▼▼▼
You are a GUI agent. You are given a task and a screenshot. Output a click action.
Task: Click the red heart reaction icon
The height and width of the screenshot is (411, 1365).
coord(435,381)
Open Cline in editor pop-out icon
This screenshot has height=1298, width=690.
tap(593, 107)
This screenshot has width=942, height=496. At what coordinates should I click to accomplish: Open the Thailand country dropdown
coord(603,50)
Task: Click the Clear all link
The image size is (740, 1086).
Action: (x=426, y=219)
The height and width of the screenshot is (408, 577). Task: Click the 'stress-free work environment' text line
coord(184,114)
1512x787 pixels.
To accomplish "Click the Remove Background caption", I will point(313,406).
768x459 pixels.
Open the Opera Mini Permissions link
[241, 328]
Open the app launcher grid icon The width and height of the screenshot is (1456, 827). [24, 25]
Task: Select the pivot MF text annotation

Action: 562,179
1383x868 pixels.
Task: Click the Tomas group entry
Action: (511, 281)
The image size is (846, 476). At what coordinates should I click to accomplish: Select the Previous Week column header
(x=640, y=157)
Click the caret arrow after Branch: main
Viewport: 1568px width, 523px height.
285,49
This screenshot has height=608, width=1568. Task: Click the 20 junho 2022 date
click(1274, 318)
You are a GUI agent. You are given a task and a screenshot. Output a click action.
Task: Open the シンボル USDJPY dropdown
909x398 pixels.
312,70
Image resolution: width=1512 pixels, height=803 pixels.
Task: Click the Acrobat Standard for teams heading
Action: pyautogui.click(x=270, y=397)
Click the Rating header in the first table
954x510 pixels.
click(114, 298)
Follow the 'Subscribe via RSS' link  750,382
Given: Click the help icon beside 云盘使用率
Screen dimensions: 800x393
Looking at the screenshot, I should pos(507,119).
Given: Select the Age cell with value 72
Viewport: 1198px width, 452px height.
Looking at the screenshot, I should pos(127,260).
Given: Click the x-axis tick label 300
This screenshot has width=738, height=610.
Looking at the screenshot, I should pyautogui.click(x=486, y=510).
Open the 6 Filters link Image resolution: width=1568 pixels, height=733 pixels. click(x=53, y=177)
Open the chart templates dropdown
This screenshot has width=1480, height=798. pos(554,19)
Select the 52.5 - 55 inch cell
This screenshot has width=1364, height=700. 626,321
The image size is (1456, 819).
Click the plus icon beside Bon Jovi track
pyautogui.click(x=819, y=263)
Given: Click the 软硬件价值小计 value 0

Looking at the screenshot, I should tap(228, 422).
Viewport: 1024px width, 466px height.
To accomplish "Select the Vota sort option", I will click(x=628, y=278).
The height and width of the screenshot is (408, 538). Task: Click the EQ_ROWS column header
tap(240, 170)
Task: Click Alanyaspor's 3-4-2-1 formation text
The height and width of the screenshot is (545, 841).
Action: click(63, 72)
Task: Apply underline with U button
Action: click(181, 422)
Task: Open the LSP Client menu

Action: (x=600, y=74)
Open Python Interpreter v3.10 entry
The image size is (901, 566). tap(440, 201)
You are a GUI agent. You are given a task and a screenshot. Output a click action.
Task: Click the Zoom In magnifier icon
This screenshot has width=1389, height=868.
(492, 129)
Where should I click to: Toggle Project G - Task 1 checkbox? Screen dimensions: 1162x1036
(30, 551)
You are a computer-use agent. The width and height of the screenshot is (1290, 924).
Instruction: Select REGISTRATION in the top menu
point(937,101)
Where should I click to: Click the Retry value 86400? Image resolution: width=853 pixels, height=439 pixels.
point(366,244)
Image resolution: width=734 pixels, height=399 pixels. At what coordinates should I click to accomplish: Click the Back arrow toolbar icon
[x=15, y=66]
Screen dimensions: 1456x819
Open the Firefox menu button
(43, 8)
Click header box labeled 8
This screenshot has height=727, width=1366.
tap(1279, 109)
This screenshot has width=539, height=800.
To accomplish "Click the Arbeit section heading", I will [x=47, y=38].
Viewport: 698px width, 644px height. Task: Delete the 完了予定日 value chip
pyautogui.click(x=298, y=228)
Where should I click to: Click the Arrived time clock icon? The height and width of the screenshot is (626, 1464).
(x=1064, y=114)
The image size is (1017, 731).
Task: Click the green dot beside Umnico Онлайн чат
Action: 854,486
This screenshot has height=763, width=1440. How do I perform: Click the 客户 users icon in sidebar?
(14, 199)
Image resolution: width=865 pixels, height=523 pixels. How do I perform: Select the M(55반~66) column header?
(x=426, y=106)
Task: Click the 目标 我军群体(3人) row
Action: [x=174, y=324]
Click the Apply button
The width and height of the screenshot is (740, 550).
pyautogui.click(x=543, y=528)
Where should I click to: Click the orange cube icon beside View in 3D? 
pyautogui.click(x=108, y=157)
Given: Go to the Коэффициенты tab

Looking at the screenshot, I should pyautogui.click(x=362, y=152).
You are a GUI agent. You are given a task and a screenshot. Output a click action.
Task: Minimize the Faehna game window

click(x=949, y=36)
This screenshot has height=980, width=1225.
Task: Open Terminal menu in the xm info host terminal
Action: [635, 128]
▲▲▲
[What the exercise asks]: Transcribe all the entries exactly, as they stand.

[Answer box]:
You are a GUI agent. You are given a task and a screenshot. Output a click action.
Task: Click the red heart reaction icon
The height and width of the screenshot is (411, 1365).
coord(435,381)
Open Cline in editor pop-out icon
This screenshot has height=1298, width=690.
tap(593, 107)
This screenshot has width=942, height=496. At what coordinates should I click to accomplish: Open the Thailand country dropdown
coord(603,50)
Task: Click the Clear all link
The image size is (740, 1086).
Action: (x=426, y=219)
The height and width of the screenshot is (408, 577). Task: Click the 'stress-free work environment' text line
coord(184,114)
1512x787 pixels.
To accomplish "Click the Remove Background caption", I will point(313,406).
768x459 pixels.
Open the Opera Mini Permissions link
[241, 328]
Open the app launcher grid icon The width and height of the screenshot is (1456, 827). [24, 25]
Task: Select the pivot MF text annotation

Action: 562,179
1383x868 pixels.
Task: Click the Tomas group entry
Action: (511, 281)
The image size is (846, 476). At what coordinates should I click to accomplish: Select the Previous Week column header
(x=640, y=157)
Click the caret arrow after Branch: main
Viewport: 1568px width, 523px height.
285,49
This screenshot has height=608, width=1568. Task: Click the 20 junho 2022 date
click(1274, 318)
You are a GUI agent. You are given a task and a screenshot. Output a click action.
Task: Open the シンボル USDJPY dropdown
909x398 pixels.
312,70
Image resolution: width=1512 pixels, height=803 pixels.
Task: Click the Acrobat Standard for teams heading
Action: pyautogui.click(x=270, y=397)
Click the Rating header in the first table
954x510 pixels.
click(114, 298)
Follow the 'Subscribe via RSS' link  750,382
Given: Click the help icon beside 云盘使用率
Screen dimensions: 800x393
Looking at the screenshot, I should pos(507,119).
Given: Select the Age cell with value 72
Viewport: 1198px width, 452px height.
Looking at the screenshot, I should pos(127,260).
Given: Click the x-axis tick label 300
This screenshot has width=738, height=610.
Looking at the screenshot, I should pyautogui.click(x=486, y=510).
Open the 6 Filters link Image resolution: width=1568 pixels, height=733 pixels. click(x=53, y=177)
Open the chart templates dropdown
This screenshot has width=1480, height=798. pos(554,19)
Select the 52.5 - 55 inch cell
This screenshot has width=1364, height=700. 626,321
The image size is (1456, 819).
Click the plus icon beside Bon Jovi track
pyautogui.click(x=819, y=263)
Given: Click the 软硬件价值小计 value 0

Looking at the screenshot, I should tap(228, 422).
Viewport: 1024px width, 466px height.
To accomplish "Select the Vota sort option", I will click(x=628, y=278).
The height and width of the screenshot is (408, 538). Task: Click the EQ_ROWS column header
tap(240, 170)
Task: Click Alanyaspor's 3-4-2-1 formation text
The height and width of the screenshot is (545, 841).
Action: click(63, 72)
Task: Apply underline with U button
Action: click(181, 422)
Task: Open the LSP Client menu

Action: (x=600, y=74)
Open Python Interpreter v3.10 entry
The image size is (901, 566). tap(440, 201)
You are a GUI agent. You are given a task and a screenshot. Output a click action.
Task: Click the Zoom In magnifier icon
This screenshot has width=1389, height=868.
(492, 129)
Where should I click to: Toggle Project G - Task 1 checkbox? Screen dimensions: 1162x1036
(30, 551)
You are a computer-use agent. The width and height of the screenshot is (1290, 924).
Instruction: Select REGISTRATION in the top menu
point(937,101)
Where should I click to: Click the Retry value 86400? Image resolution: width=853 pixels, height=439 pixels.
point(366,244)
Image resolution: width=734 pixels, height=399 pixels. At what coordinates should I click to accomplish: Click the Back arrow toolbar icon
[x=15, y=66]
Screen dimensions: 1456x819
Open the Firefox menu button
(43, 8)
Click header box labeled 8
This screenshot has height=727, width=1366.
tap(1279, 109)
This screenshot has width=539, height=800.
To accomplish "Click the Arbeit section heading", I will [x=47, y=38].
Viewport: 698px width, 644px height. Task: Delete the 完了予定日 value chip
pyautogui.click(x=298, y=228)
Where should I click to: Click the Arrived time clock icon? The height and width of the screenshot is (626, 1464).
(x=1064, y=114)
The image size is (1017, 731).
Task: Click the green dot beside Umnico Онлайн чат
Action: 854,486
This screenshot has height=763, width=1440. How do I perform: Click the 客户 users icon in sidebar?
(14, 199)
Image resolution: width=865 pixels, height=523 pixels. How do I perform: Select the M(55반~66) column header?
(x=426, y=106)
Task: Click the 目标 我军群体(3人) row
Action: [x=174, y=324]
Click the Apply button
The width and height of the screenshot is (740, 550).
pyautogui.click(x=543, y=528)
Where should I click to: Click the orange cube icon beside View in 3D? 
pyautogui.click(x=108, y=157)
Given: Go to the Коэффициенты tab

Looking at the screenshot, I should pyautogui.click(x=362, y=152).
You are a GUI agent. You are given a task and a screenshot. Output a click action.
Task: Minimize the Faehna game window

click(x=949, y=36)
This screenshot has height=980, width=1225.
Task: Open Terminal menu in the xm info host terminal
Action: [635, 128]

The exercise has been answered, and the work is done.